As mesmas críticas se aplicam a Tempestade de Halle Berry. A atriz interpreta bem, é realmente muito bonita e sensual… mas não tem metade do porte de deusa que a Ororo Munroe dos gibis carrega consigo. Ororo é uma mulher que, ao entrar num restaurante lotado, faz todo mundo calar a boca e prestar atenção única e exclusivamente nela. E ponto final. A Tempestade do filme simplesmente anda pela trama, sem muita relevância. E algumas vezes têem-se a nítida impressão de que ela ganhou destaque nesta ou naquela cena simplesmente para justificar a presença de uma ganhadora do Oscar em cena…
:: AS REFERÊNCIAS
Estas são as mais importantes e divertidas. No entanto, deixe a sua lupa aberta para, depois de assistir ao filme, encher o nosso fórum com as suas impressões. Vamos lá:
– Na cena da invasão da escola de Xavier, ficam claras as aparições de Siryn (a filha de Banshee, que grita até seus ouvidos estourarem) e Kitty Pryde (Lince Negra, a simpática mutante que consegue atravessar as paredes). Além, é claro, de um sujeito de cabelo estilo militar, fortão, que transforma seu corpo em metal e quebra tudo. Te lembra o Colossus?;
– Quando Mística invade o escritório de Stryker e começa a fuçar seus arquivos em busca dos registros sobre Erik Lensherr (verdadeiro nome de Magneto), ela passa por alguns nomes beeeeeeeeeeem familiares como Jamie Madrox (o Homem-Múltiplo do extinto X-Factor);
– Na cena do bar, enquanto Mística se prepara para seduzir um dos seguranças da prisão de Magneto, na televisão é possível ver uma entrevista com o especialista em questões mutantes, o Dr.Hank McCoy (verdadeiro nome do Fera, antes de tornar-se a criatura azul e peluda que conhecemos);
– Na sequência final do filme, um dos alunos que Tempestade e Noturno vão resgatar chama-se… Jubileu. Precisa dizer mais?
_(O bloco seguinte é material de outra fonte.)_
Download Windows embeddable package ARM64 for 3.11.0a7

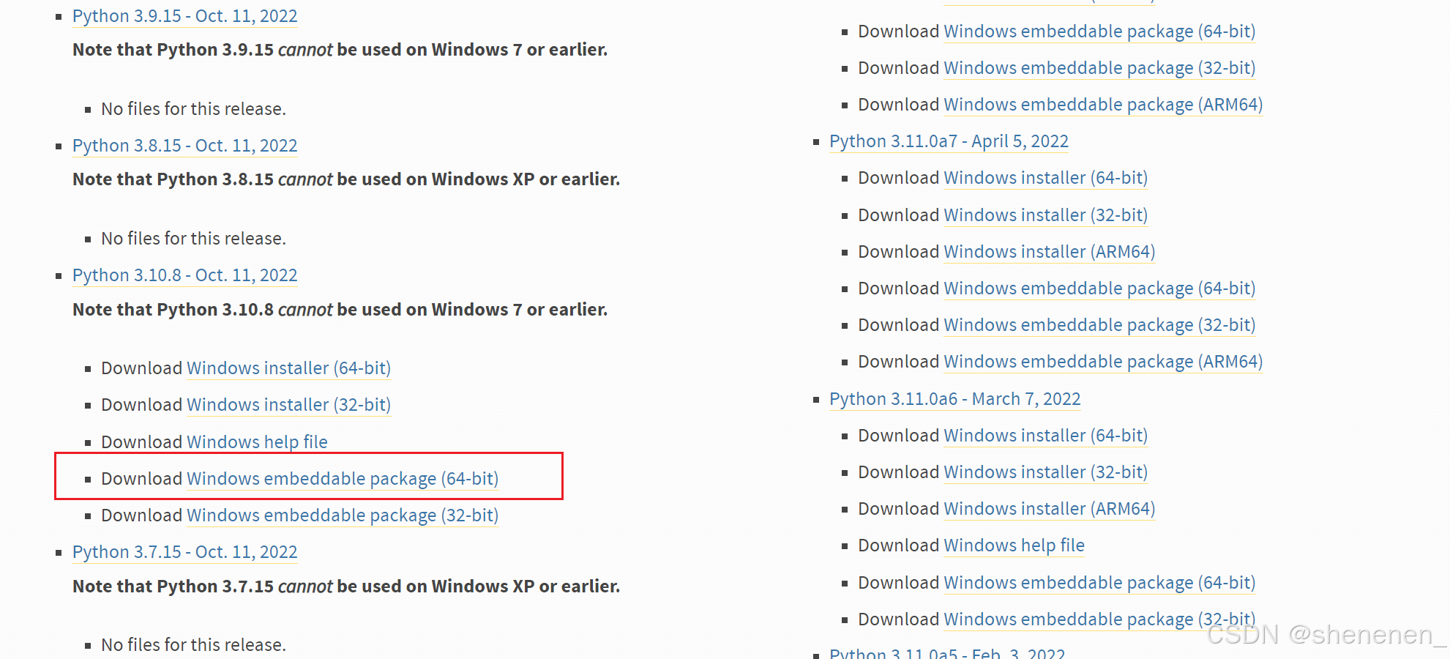click(x=1102, y=361)
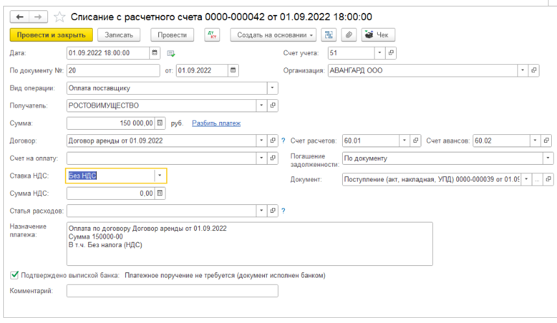557x323 pixels.
Task: Click the Разбить платеж link
Action: pos(216,123)
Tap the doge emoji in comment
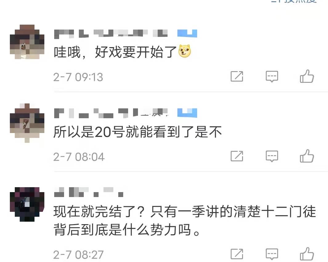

– Quando Wolverine começa a ter lembranças de seu passado, surge uma cena do cara correndo pelado que é, indiscutivelmente, a mesmíssima de Arma X, especial do mestre Barry Windsor-Smith
:: A SURPRESA FINAL
Sim, ela existe. Embora seja um mero detalhe (que eu NÃO vou revelar qual é, leia-se bem) que não é nada demais para um espectador comum, é uma coisa que o fã de quadrinhos vai perceber logo na primeira sequência em que tal fato é citado. No final do filme, no entanto, a surpresa ganha proporções descaradas, causando verdadeiros orgasmos aos gibiotas de plantão. O verdadeiro fanático por gibis vai ter certeza absoluta, ao fim do filme: VAMOS TER X-MEN 3. Sem qualquer sombra de dúvida. Por mais que Ralph Winter, produtor da película, não tivesse confirmado a realização da terceira parte da saga dos incompreendidos heróis mutantes, ainda assim nós teríamos certeza disso. Assistam e depois a gente conversa…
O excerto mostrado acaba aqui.